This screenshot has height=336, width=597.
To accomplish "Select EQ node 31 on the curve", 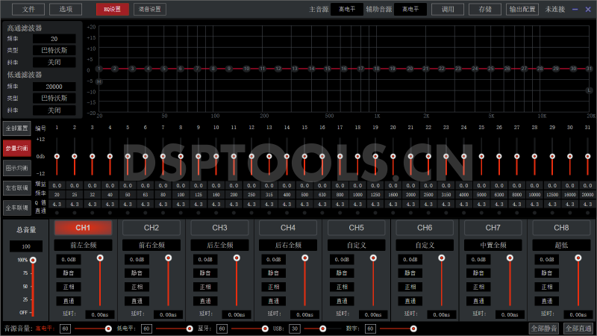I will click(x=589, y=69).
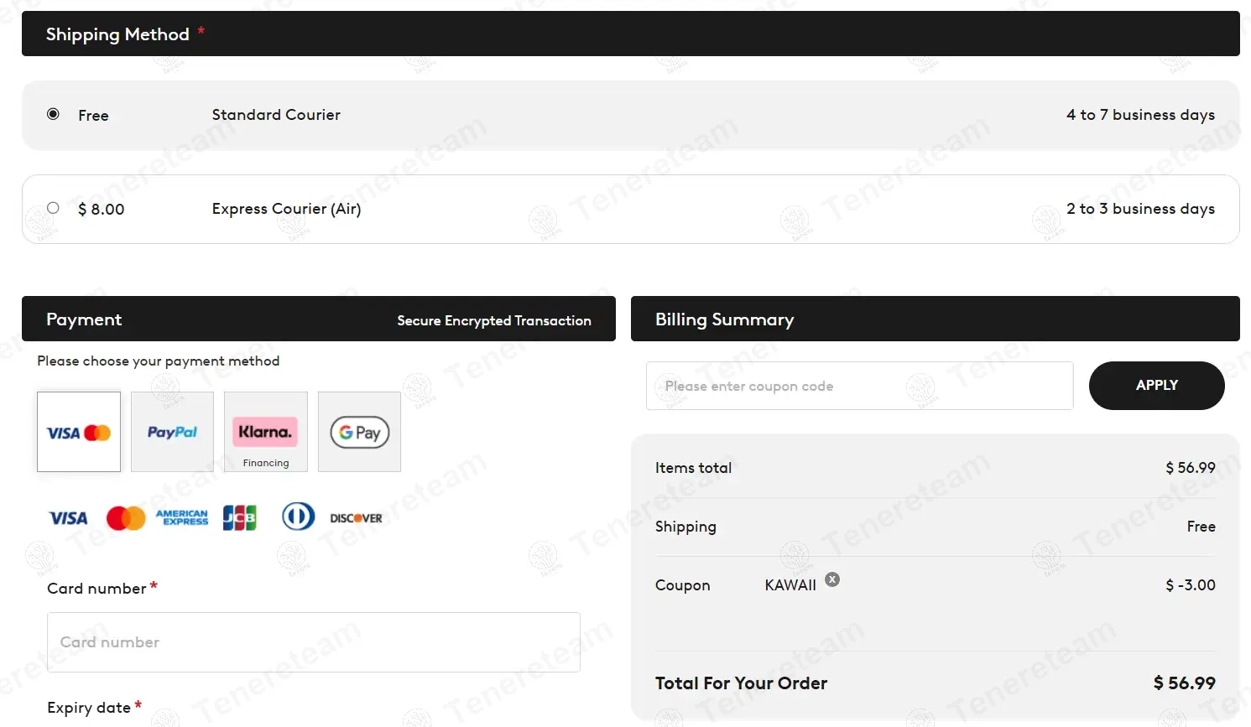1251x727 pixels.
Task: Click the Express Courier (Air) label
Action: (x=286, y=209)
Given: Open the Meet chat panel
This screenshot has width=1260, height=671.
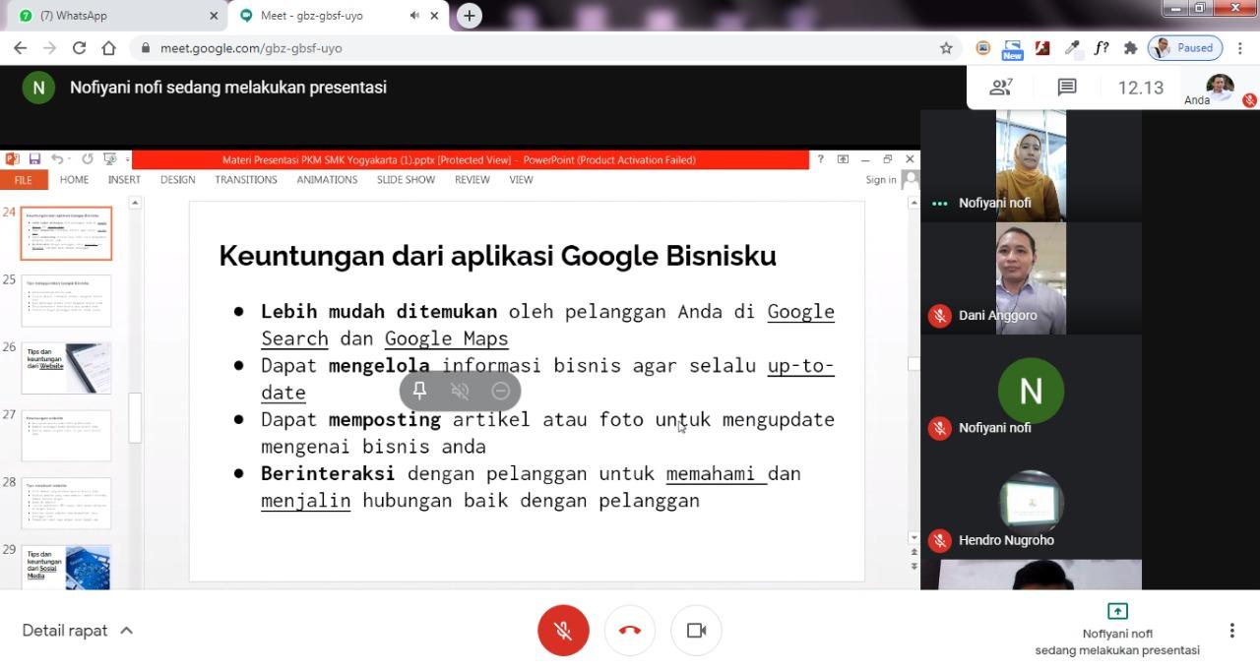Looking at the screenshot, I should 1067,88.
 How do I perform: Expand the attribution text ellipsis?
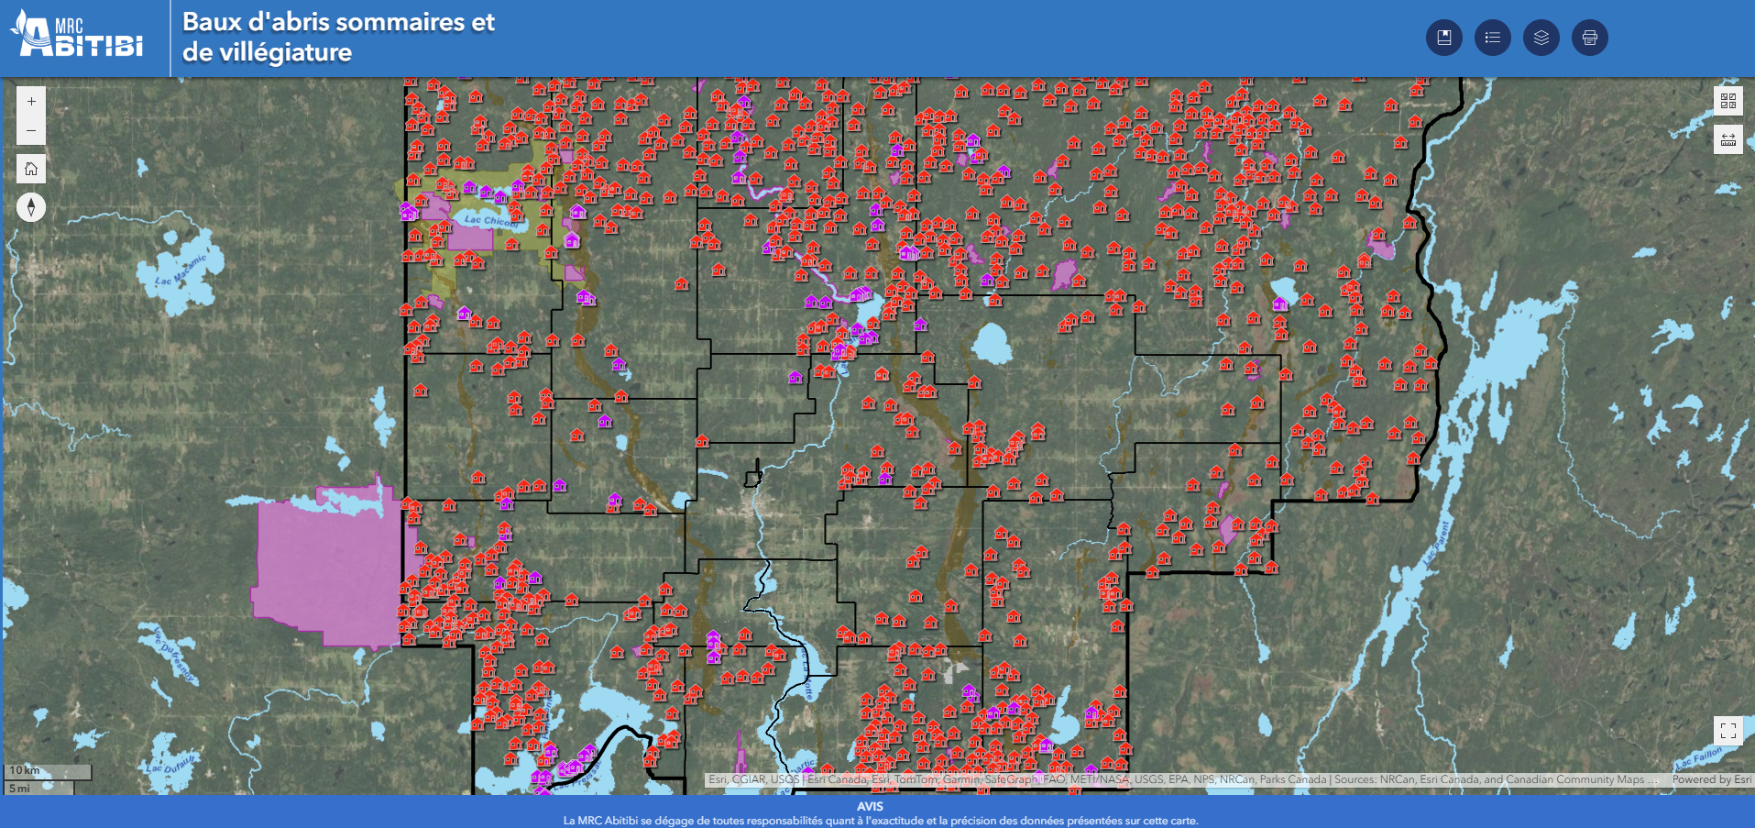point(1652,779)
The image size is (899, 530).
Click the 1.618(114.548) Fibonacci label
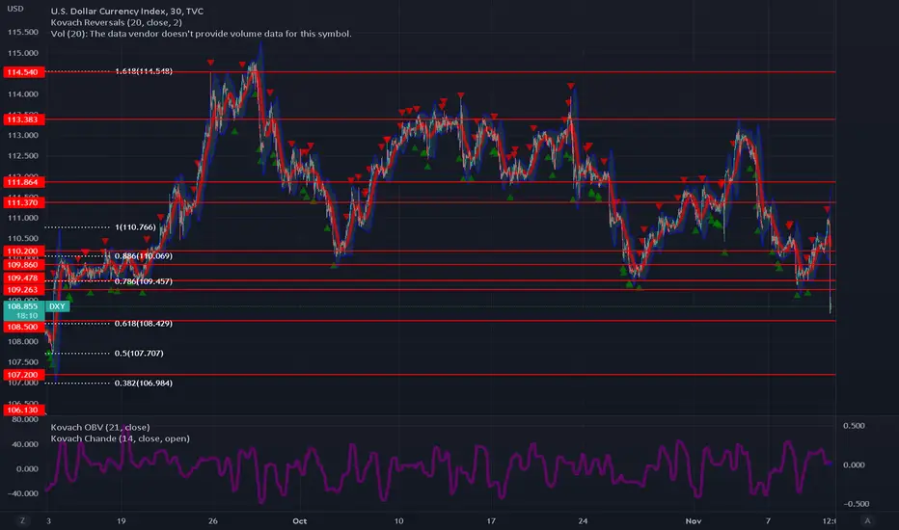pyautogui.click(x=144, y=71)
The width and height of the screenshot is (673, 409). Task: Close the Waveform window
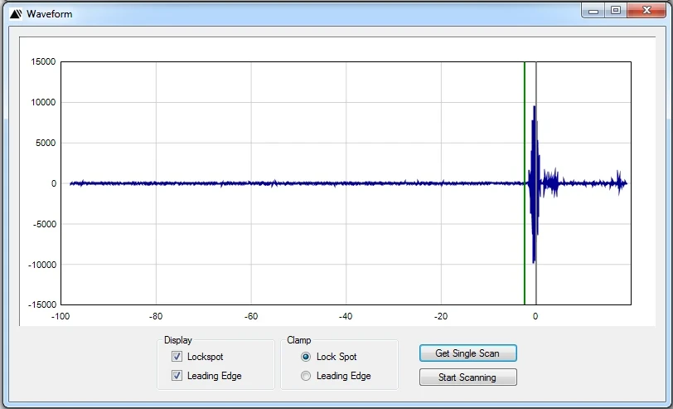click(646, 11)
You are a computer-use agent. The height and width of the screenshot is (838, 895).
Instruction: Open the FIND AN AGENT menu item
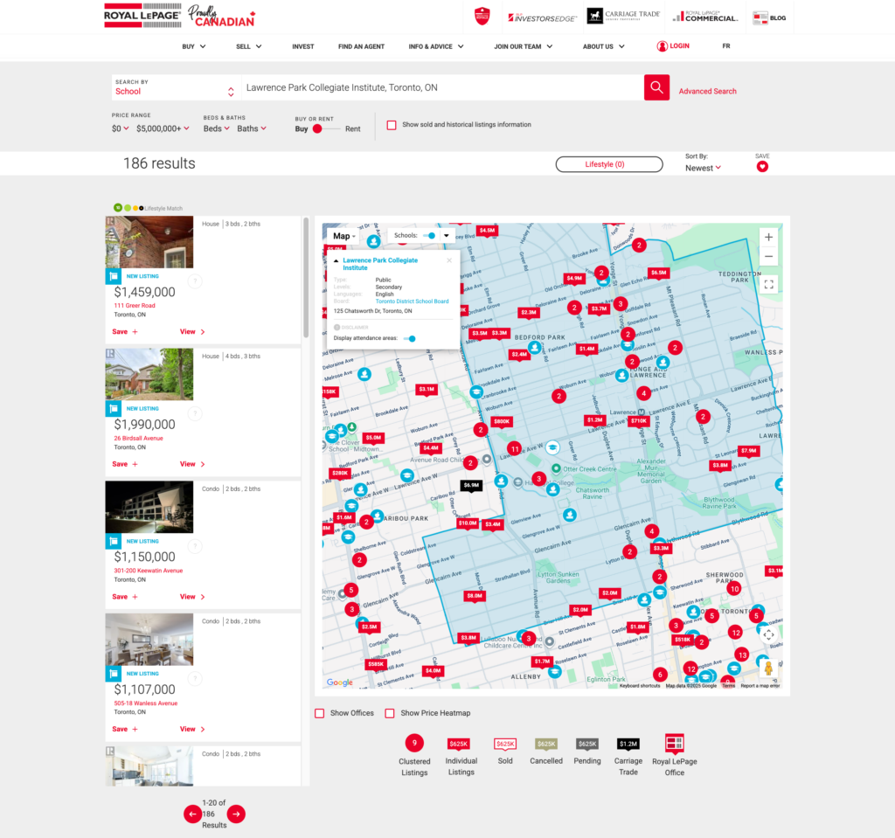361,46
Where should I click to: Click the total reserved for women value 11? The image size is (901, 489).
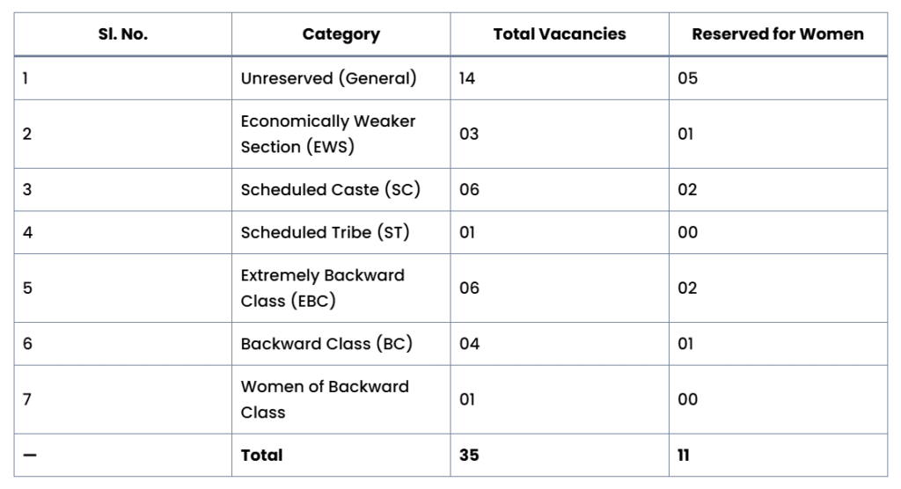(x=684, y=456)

# Exercise instructions
In the copy, no pictures are to appear; write out exactly the lines from the one containing "This screenshot has width=1260, height=671." through the end of the listing above and no further lines.

# Worked solution
This screenshot has width=1260, height=671.
Looking at the screenshot, I should 1067,88.
 How do I perform: Expand the attribution text ellipsis?
point(1652,779)
The image size is (899, 530).
Click the 1.618(114.548) Fibonacci label
pyautogui.click(x=144, y=71)
The width and height of the screenshot is (673, 409). Task: Close the Waveform window
click(646, 11)
You are a computer-use agent. The height and width of the screenshot is (838, 895).
Instruction: Open the FIND AN AGENT menu item
361,46
Where should I click to: Click the total reserved for women value 11? The image size is (901, 489).
(x=684, y=456)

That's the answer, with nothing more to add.